* _Exercise inputs_:
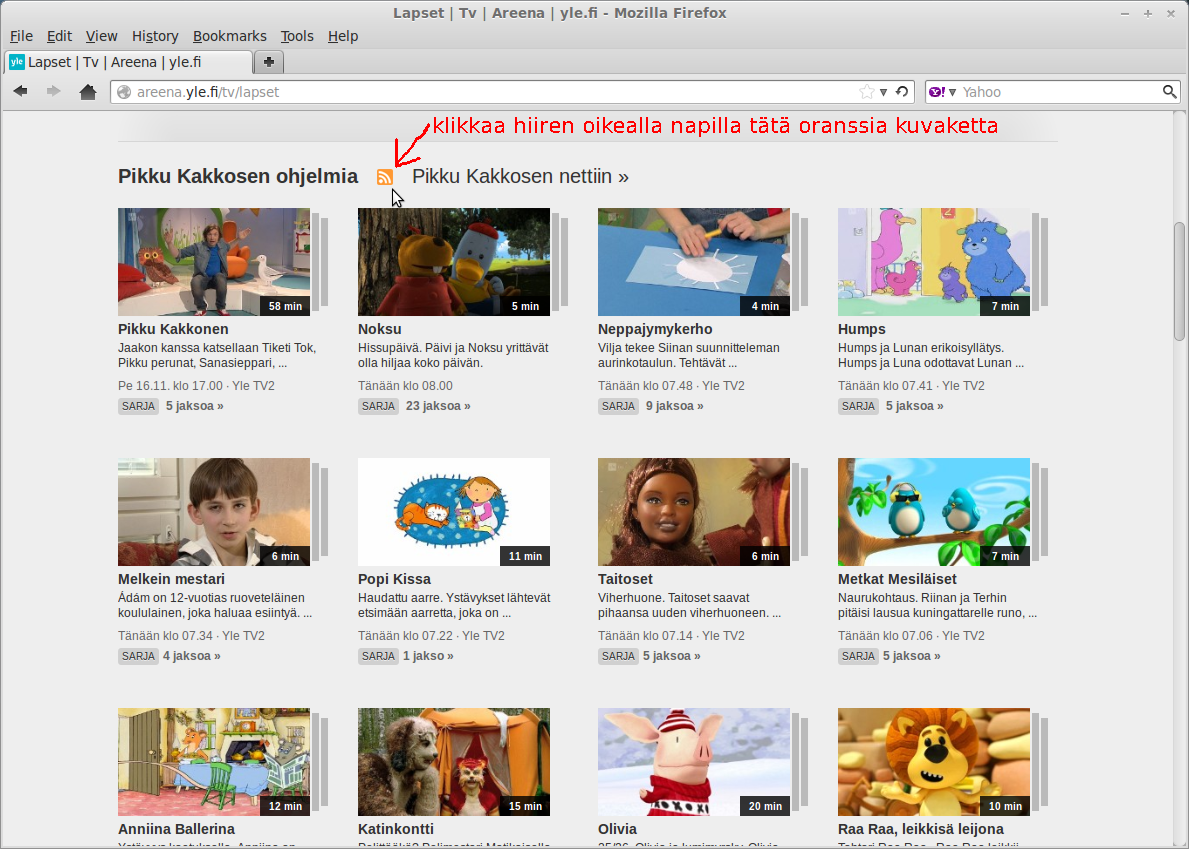Open the Bookmarks menu
Screen dimensions: 1189x849
coord(229,36)
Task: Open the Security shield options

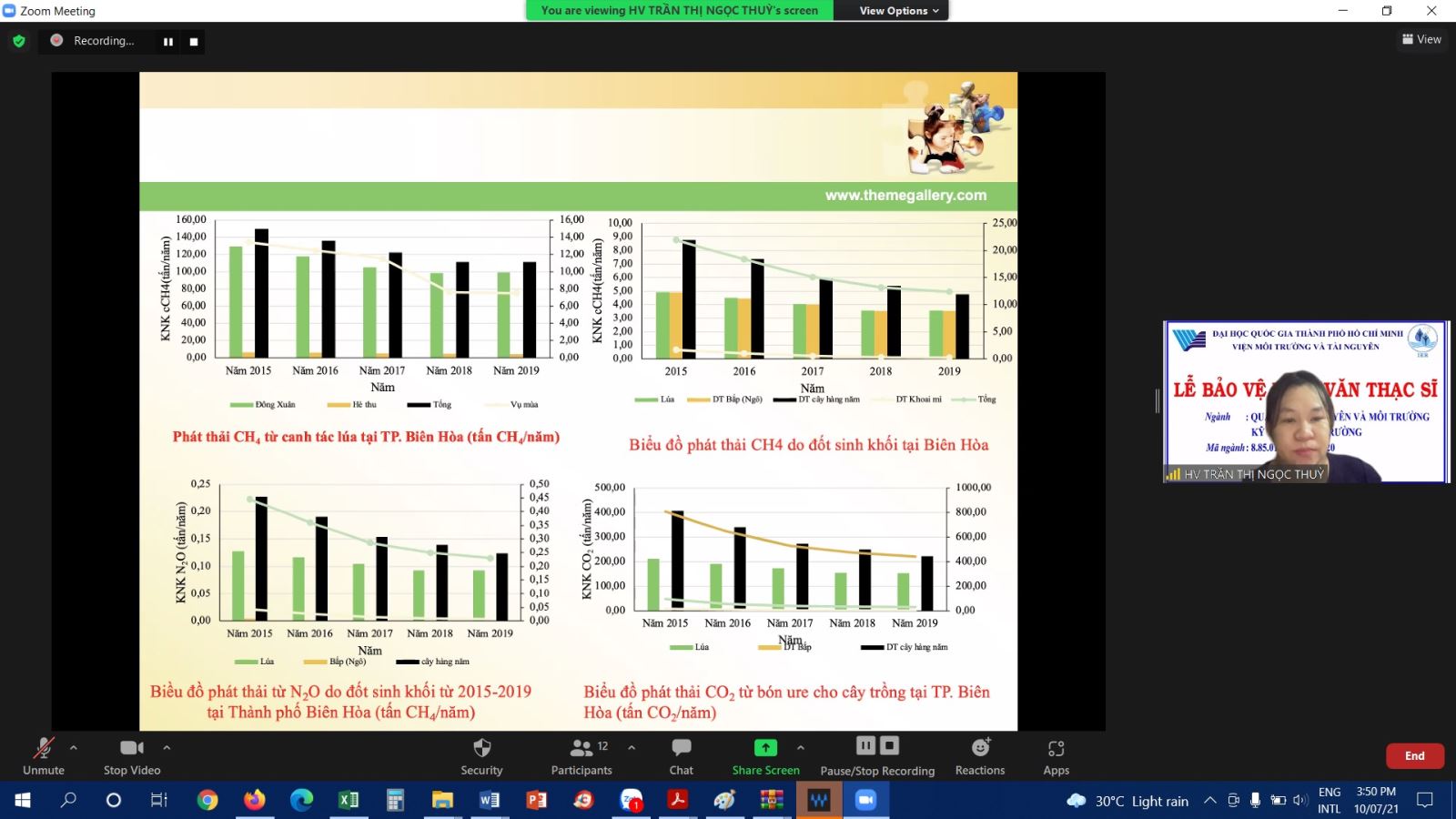Action: (x=481, y=755)
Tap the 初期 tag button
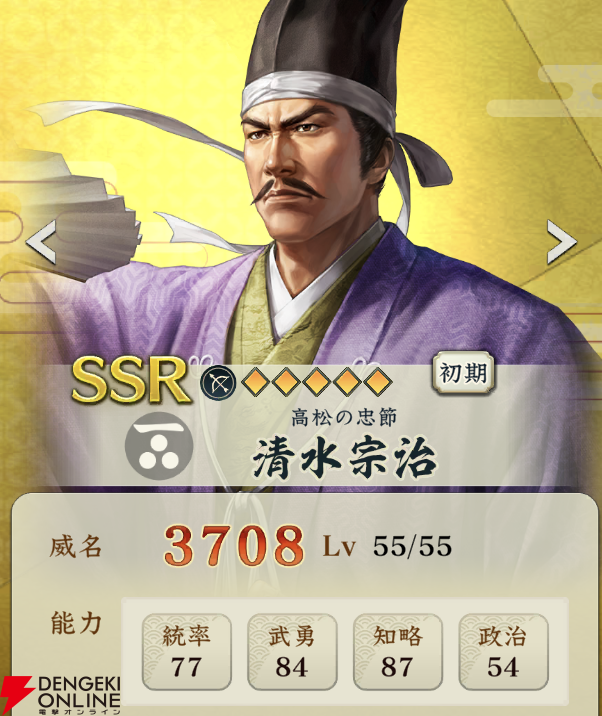This screenshot has width=602, height=716. point(464,373)
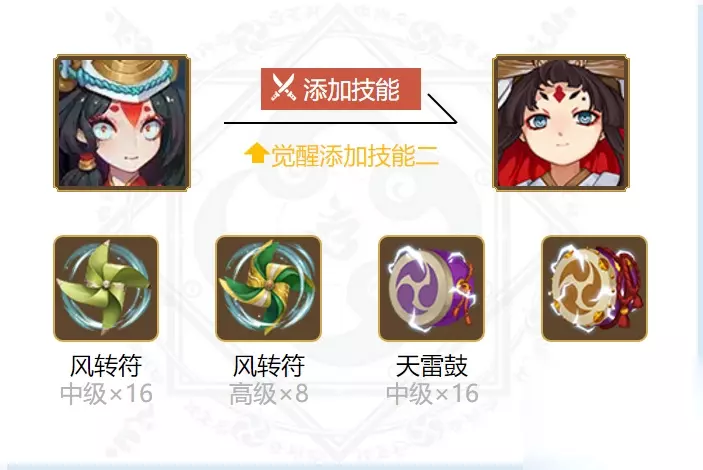Click the 天雷鼓 item name
The height and width of the screenshot is (470, 703).
tap(432, 366)
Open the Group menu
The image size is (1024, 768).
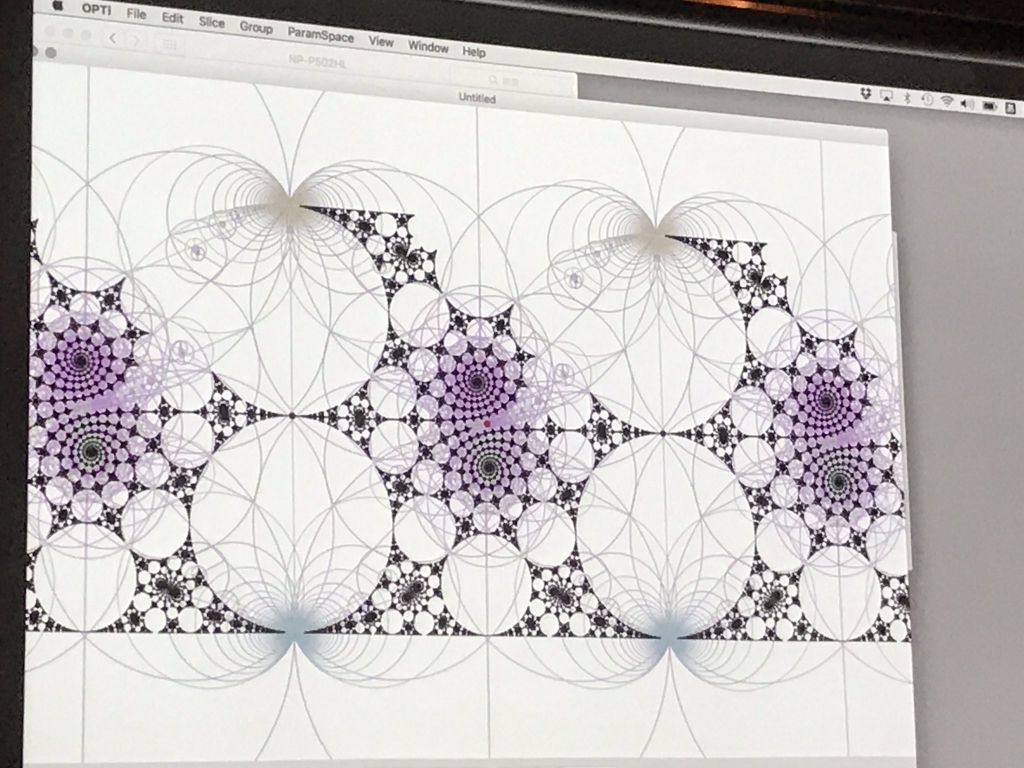[x=256, y=28]
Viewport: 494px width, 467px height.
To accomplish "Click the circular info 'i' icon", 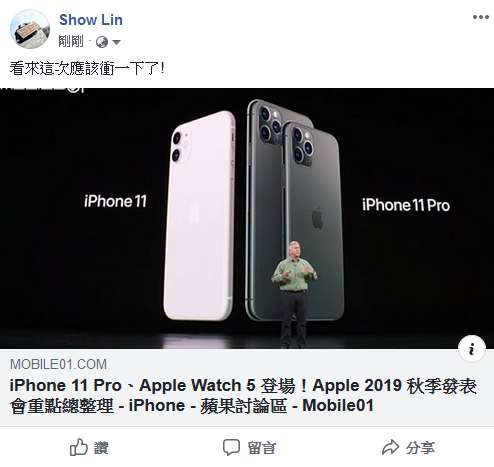I will 471,349.
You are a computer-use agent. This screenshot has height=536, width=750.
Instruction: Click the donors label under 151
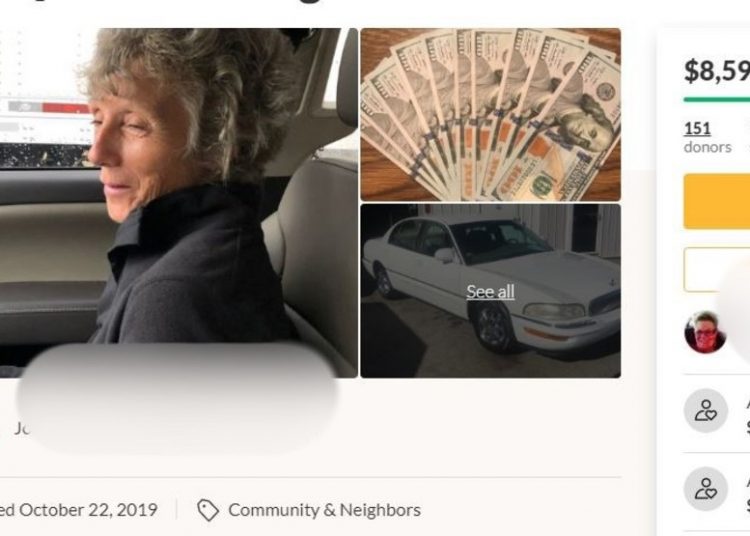707,147
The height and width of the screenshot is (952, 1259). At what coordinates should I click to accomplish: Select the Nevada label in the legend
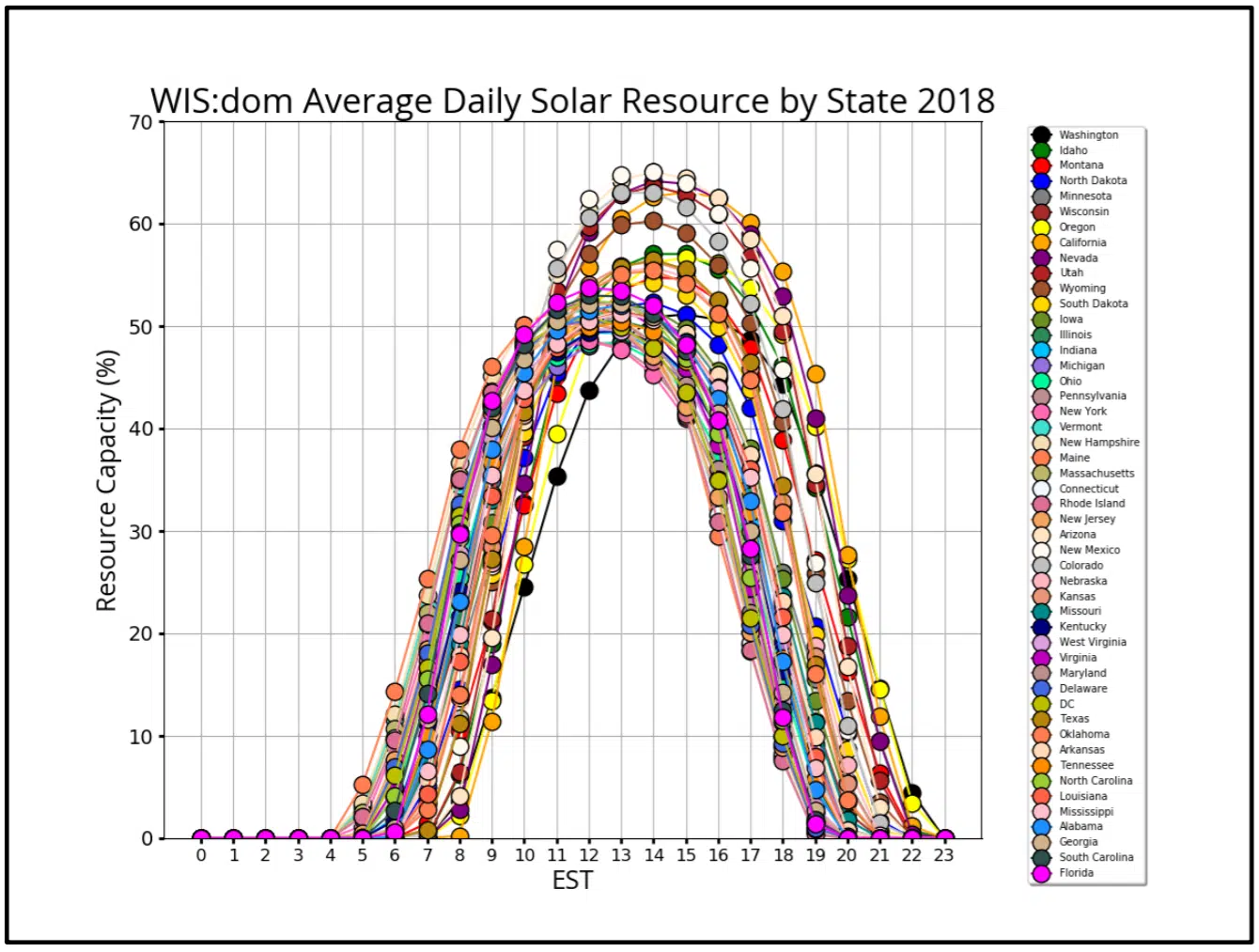1078,258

* _Goal of the exercise_: How would the lines above read from the one with "Tap the 初期 tag button" to the one with "Viewport: 494px width, 467px height.", inclusive, with no pictures? Write them out exactly.

* _Exercise solution_:
Tap the 初期 tag button
This screenshot has width=602, height=716. point(464,373)
Click the 天雷鼓 item name
The height and width of the screenshot is (470, 703).
tap(432, 366)
Open the Group menu
The image size is (1024, 768).
[x=256, y=28]
Viewport: 494px width, 467px height.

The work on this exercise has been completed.